Tasks for this exercise:
**1)** In the marathon memoir passage, what was the highest weekly mileage reached by the training method?
**2)** Copy the section of the marathon memoir passage starting at "I had eighteen" and ending at "was a failure.".

Selected passage:
<<<<

I had eighteen weeks of training in my legs and lungs. I’d prepared using a controversial marathon training method blasted as dangerous, unhealthy, and unproven. It put me, a middle-of-the-pack amateur, through high-intensity workouts, topping out at fifty-seven miles a week—a volume that had sent me into daily naps and two dinners a night. One of my editors—a longtime runner—wished me luck with the training as if I were about to paddle a canoe into the Bermuda Triangle. I ran that schedule fresh out of a breakup with the man I thought I was going to marry, and somehow kept it up through living with my mother, re-settling my home, trips to Seattle, Florida, Las Vegas—white-knuckle clinging to those runs to keep me from falling over the edge into the black tar pit of my mind that kept telling me I was a failure.
I had pushed my body to the brink to outrun my pain. And as I planted myself among the thousands of runners who would test themselves in either a half or full marathon that day, I felt more prepared than I had before my last two marathons. My body was humming. My muscles were in tune. I had panicked before most of the races I’d run in the last seven years—dozens of 5Ks and 10Ks and ten-milers and half marathons—but this time my breathing was steady and I was strong, like a horse set to charge out of the gate.
Except for one thing: Doubt. Would this marathon end like the Philadelphia and Chicago marathons? Maybe I hadn’t rested enough in the taper, or the ankle that was sore last week would give out, or the training method I used really was snake oil, and I’d end up a carcass being picked over by seagulls on the streets of Long Branch.
No, I told myself. No. Stop. That wasn’t going to happen. That could not happen. I had no excuses. That day was do or be humiliated. I had the training. All I had to do was push my mind out of the way, get the hell out there, and run.
Mom stopped just short of the entrance to Monmouth Park. I got out of the car, said goodbye to her with a squeeze of her hand, and walked to the start.
Teenage me would be more stunned to see me at the starting line of a marathon than if I’d grown up to become a mermaid, a unicorn, a professional baseball player, or a mermaid riding a unicorn picking off runners at first base.
I detested running growing up, though “detested” might be too kind a description. How about loathed, despised, hated with the burning of a white-hot fire?
I wasn’t anti-sport. I ran a lot, but that running had a purpose: to chase after a soccer ball or someone with a soccer ball, to get to first base, second, third, home. I was good, too. I was never that big or that tall, but I was stocky and solid, the inheritor of the bone structure of women who, for generations in Italy and Slovakia and Ireland and Scotland relied on their wide hips and matching shoulders to survive both harsh living conditions and birthing the requisite six to twelve children each. I have a huge family on my mother’s side—twenty cousins—so most of the girls and women I knew were related to me and built more or less the same, and I thought all women were like that. I kept up with the boys in games of tag or red light, green light played on the Bellmawr, New Jersey, cul-de-sac where I grew up—or I beat them.

>>>>

Listed records:
<<<<

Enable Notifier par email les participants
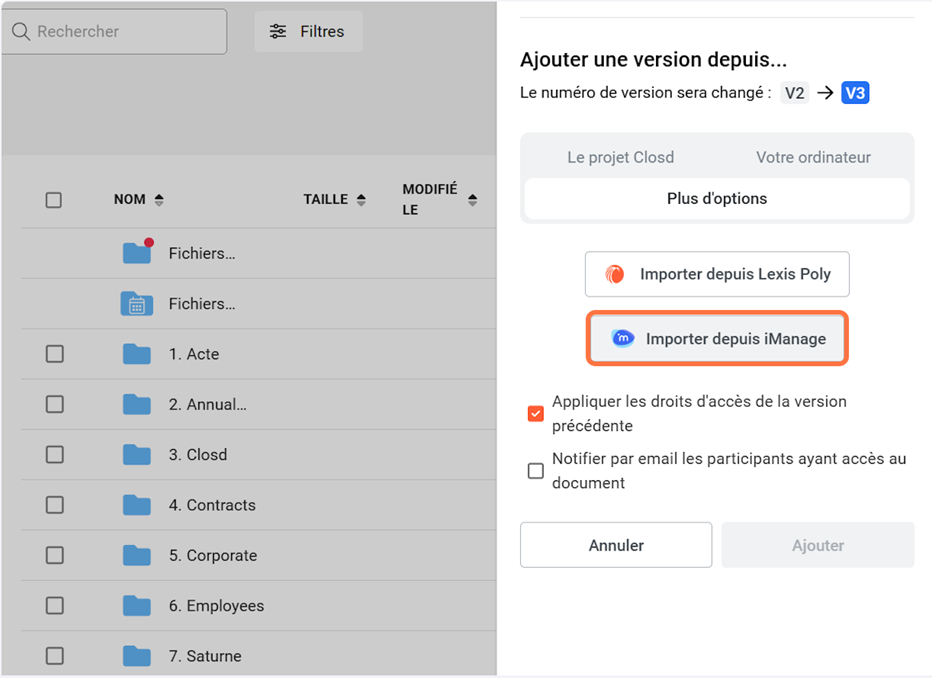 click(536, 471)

>>>>
<<<<

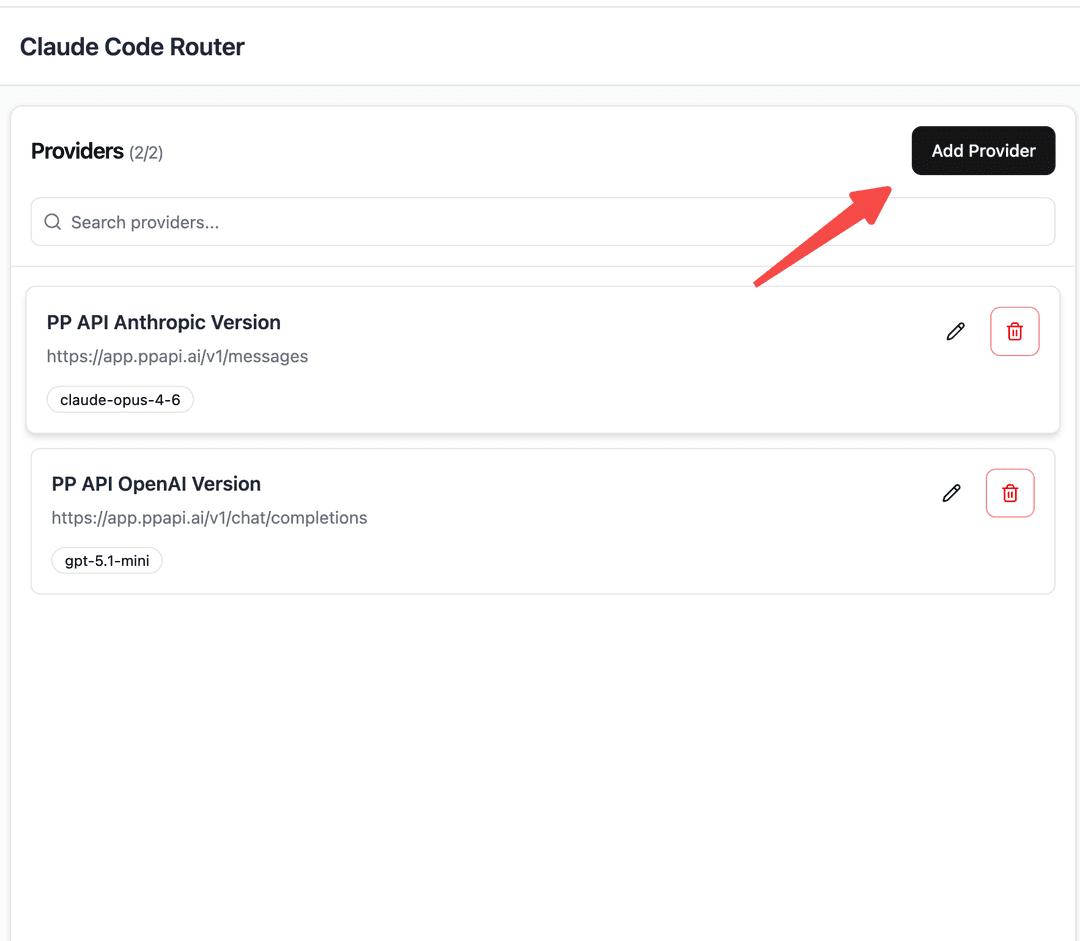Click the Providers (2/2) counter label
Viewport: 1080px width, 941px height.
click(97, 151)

>>>>

Answers:
**1)** Fifty-seven miles a week.

**2)**
I had eighteen weeks of training in my legs and lungs. I’d prepared using a controversial marathon training method blasted as dangerous, unhealthy, and unproven. It put me, a middle-of-the-pack amateur, through high-intensity workouts, topping out at fifty-seven miles a week—a volume that had sent me into daily naps and two dinners a night. One of my editors—a longtime runner—wished me luck with the training as if I were about to paddle a canoe into the Bermuda Triangle. I ran that schedule fresh out of a breakup with the man I thought I was going to marry, and somehow kept it up through living with my mother, re-settling my home, trips to Seattle, Florida, Las Vegas—white-knuckle clinging to those runs to keep me from falling over the edge into the black tar pit of my mind that kept telling me I was a failure.